Crate Training Socialization
Sporting dogs will spend time in crates, for transportation, for sleeping, or for both. Crate training is important because it helps to set the standards for getting your pup on a schedule. A crate or kennel is a puppy’s home, and it helps give his mind a rest. It teaches a puppy that he won’t always have free rein. It also helps him adjust to you not always being at home or by his side.
Make the crate introduction a positive experience. Wear a T-shirt for a day so it smells like you. Then, place that T-shirt in the kennel. The puppy will associate that smell with you, and that smell will make him feel secure and comforted. Puppies love to eat, so consider feeding him when he’s in the kennel. If you place his dog bowl in the crate, he’ll learn that good things happen when he loads up.
A young pup may not like a kennel at first, and might vocalize his frustration. Whatever you do, do not reward that behavior by opening the kennel to comfort him. Releasing a barking, whining puppy from a kennel teaches him one thing: If I bark, I get let out.

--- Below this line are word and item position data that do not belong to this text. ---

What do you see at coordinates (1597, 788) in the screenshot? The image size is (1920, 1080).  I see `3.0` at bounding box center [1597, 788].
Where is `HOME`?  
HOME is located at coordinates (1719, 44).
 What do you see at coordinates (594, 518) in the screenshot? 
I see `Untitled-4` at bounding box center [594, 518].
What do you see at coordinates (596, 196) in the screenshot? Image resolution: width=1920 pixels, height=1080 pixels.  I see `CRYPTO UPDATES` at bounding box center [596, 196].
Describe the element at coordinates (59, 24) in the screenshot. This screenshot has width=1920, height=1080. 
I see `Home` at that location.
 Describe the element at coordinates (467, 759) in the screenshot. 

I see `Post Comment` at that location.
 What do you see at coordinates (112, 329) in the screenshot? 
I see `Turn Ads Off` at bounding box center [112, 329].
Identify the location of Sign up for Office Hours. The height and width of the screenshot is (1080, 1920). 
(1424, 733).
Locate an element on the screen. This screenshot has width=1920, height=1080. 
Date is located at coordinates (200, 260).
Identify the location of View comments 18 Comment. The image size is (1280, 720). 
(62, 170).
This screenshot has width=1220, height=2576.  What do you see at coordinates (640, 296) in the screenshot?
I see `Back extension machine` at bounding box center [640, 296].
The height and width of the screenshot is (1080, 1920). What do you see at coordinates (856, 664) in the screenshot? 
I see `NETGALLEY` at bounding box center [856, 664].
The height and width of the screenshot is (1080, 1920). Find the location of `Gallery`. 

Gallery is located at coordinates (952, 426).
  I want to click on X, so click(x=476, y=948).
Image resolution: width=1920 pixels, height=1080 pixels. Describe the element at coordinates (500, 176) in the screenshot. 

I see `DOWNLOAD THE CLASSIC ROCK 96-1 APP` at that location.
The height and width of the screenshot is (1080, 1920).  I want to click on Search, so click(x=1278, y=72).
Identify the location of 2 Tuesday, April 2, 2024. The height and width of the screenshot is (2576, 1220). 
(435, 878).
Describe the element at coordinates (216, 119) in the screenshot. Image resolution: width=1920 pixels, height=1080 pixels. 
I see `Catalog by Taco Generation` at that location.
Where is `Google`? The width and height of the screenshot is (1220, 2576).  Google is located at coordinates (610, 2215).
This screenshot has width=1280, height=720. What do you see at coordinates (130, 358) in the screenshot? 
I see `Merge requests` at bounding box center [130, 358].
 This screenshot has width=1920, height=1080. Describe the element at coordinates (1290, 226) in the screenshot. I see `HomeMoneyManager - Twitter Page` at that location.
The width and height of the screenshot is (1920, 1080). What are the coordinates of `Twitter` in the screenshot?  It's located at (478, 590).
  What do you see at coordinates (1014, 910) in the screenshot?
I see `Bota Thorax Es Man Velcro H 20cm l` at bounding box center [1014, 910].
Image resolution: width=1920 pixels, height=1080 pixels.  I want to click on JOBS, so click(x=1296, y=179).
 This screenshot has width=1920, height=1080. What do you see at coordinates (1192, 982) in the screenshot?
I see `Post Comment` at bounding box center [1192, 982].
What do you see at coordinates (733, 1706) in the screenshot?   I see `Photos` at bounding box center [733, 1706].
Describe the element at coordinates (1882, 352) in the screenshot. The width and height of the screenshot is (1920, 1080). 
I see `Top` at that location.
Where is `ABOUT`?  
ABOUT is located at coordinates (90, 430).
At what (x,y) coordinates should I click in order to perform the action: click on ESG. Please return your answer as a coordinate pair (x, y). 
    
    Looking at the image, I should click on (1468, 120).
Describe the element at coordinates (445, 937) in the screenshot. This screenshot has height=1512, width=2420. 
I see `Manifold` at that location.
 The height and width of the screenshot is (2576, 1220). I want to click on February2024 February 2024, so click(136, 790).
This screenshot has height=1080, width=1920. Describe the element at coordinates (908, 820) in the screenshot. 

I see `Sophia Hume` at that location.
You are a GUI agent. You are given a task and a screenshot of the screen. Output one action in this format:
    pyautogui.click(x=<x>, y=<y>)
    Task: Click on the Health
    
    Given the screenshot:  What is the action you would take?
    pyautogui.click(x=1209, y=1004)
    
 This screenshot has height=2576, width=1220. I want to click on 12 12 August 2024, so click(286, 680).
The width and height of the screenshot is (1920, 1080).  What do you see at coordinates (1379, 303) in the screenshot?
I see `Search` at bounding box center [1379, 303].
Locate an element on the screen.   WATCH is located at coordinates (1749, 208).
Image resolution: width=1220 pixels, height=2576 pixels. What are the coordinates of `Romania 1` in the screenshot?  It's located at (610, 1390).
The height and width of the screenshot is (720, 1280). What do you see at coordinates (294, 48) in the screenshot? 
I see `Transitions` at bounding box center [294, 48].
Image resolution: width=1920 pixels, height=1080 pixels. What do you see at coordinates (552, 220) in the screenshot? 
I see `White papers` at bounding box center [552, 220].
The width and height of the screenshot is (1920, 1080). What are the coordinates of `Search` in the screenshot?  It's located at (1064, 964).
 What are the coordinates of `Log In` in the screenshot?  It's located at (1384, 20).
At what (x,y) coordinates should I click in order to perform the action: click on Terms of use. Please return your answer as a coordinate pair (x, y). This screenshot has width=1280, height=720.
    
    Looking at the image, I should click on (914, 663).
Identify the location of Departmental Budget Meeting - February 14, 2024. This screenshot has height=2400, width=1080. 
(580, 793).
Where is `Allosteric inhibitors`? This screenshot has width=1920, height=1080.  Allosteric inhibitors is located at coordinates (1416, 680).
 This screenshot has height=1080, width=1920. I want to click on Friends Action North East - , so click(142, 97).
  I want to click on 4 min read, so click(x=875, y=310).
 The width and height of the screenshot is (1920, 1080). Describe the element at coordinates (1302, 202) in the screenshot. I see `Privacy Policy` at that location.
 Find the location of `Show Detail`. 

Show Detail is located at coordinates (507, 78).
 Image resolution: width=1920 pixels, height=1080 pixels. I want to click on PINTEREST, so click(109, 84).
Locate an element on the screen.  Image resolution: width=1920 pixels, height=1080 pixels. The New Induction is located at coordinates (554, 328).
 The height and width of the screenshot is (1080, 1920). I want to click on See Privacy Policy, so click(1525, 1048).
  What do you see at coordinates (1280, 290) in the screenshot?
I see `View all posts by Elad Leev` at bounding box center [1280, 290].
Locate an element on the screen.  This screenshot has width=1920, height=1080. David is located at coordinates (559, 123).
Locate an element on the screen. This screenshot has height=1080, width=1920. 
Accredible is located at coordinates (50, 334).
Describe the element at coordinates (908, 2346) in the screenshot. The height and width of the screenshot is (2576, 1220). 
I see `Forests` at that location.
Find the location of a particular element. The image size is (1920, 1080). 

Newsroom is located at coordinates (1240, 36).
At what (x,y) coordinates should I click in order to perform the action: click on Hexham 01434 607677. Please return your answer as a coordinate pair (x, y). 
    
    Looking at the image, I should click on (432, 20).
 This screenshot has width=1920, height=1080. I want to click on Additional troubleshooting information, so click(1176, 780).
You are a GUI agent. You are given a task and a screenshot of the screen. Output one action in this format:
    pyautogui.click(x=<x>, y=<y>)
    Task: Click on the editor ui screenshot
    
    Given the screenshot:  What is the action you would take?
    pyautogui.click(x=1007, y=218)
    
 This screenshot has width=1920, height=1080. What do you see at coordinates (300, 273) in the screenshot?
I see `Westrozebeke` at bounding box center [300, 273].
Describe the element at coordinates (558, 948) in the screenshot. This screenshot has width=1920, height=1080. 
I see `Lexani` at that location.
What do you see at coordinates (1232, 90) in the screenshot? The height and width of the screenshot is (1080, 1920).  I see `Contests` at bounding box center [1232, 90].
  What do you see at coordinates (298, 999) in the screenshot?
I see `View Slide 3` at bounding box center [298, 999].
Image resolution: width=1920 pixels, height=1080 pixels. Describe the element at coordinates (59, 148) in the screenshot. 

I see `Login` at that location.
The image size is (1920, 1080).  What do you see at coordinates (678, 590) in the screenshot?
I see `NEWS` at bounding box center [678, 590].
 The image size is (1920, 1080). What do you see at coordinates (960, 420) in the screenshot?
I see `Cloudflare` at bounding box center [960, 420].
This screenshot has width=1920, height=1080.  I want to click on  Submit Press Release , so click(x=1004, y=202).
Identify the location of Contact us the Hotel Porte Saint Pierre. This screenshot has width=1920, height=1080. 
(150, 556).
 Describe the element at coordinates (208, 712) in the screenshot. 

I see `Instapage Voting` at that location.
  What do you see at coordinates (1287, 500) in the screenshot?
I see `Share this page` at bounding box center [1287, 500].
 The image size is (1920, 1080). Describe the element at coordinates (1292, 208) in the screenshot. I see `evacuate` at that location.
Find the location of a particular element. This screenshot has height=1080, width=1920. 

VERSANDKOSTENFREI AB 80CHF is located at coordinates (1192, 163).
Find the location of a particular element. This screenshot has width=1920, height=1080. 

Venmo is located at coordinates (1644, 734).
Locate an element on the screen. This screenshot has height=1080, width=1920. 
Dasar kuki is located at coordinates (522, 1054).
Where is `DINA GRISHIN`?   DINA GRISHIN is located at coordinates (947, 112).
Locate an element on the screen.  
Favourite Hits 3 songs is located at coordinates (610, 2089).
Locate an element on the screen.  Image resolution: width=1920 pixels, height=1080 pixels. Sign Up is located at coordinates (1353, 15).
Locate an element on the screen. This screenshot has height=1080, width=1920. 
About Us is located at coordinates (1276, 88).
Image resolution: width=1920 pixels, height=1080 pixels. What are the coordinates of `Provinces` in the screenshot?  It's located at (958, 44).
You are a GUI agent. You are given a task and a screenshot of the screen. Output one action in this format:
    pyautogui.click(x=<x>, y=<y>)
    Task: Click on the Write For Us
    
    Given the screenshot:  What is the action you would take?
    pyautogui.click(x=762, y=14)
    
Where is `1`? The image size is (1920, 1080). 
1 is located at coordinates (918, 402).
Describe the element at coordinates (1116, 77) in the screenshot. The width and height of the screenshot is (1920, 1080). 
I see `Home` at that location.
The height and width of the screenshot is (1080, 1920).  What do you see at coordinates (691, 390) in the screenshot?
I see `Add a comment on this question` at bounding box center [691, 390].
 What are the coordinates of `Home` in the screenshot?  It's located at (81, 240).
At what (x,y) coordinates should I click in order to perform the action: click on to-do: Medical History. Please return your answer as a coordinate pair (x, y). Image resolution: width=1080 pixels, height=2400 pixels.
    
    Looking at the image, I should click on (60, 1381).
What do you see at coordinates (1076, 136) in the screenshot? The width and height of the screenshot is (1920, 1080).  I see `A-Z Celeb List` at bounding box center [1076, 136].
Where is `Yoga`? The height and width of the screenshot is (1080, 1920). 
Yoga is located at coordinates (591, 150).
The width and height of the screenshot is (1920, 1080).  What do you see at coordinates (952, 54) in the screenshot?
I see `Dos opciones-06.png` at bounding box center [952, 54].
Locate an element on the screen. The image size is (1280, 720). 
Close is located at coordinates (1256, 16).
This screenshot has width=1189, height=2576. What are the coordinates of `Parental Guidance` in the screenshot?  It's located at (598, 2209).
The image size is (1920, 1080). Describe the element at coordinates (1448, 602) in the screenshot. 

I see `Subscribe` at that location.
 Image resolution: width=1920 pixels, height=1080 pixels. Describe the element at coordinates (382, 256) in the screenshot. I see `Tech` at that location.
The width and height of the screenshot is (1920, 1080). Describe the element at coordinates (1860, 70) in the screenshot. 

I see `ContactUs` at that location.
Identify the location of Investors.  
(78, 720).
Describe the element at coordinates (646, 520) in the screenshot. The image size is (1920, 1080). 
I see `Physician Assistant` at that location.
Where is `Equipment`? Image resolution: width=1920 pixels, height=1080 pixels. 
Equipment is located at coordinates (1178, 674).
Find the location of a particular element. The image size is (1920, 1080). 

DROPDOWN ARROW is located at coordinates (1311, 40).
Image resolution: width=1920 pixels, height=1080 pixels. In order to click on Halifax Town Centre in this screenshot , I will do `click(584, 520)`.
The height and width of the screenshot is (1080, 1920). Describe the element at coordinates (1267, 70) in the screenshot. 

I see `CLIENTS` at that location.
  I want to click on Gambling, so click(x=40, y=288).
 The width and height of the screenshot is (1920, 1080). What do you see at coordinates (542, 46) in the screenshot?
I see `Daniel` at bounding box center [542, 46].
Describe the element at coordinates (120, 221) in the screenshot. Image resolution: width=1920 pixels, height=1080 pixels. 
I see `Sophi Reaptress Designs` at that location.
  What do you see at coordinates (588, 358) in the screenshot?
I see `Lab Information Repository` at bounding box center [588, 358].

Proper socialization is essential to building a confident sporting dog. It takes times and consistency. “We’re all busy. We have work, family time, activities with kids, and personal appointments,” says Akin. “But you have to be realistic when you get a puppy. If you don’t have time to properly socialize him, then it might be best to hold off on getting a new pup. Wait until you have enough free time to spend with the socializing and then the training.”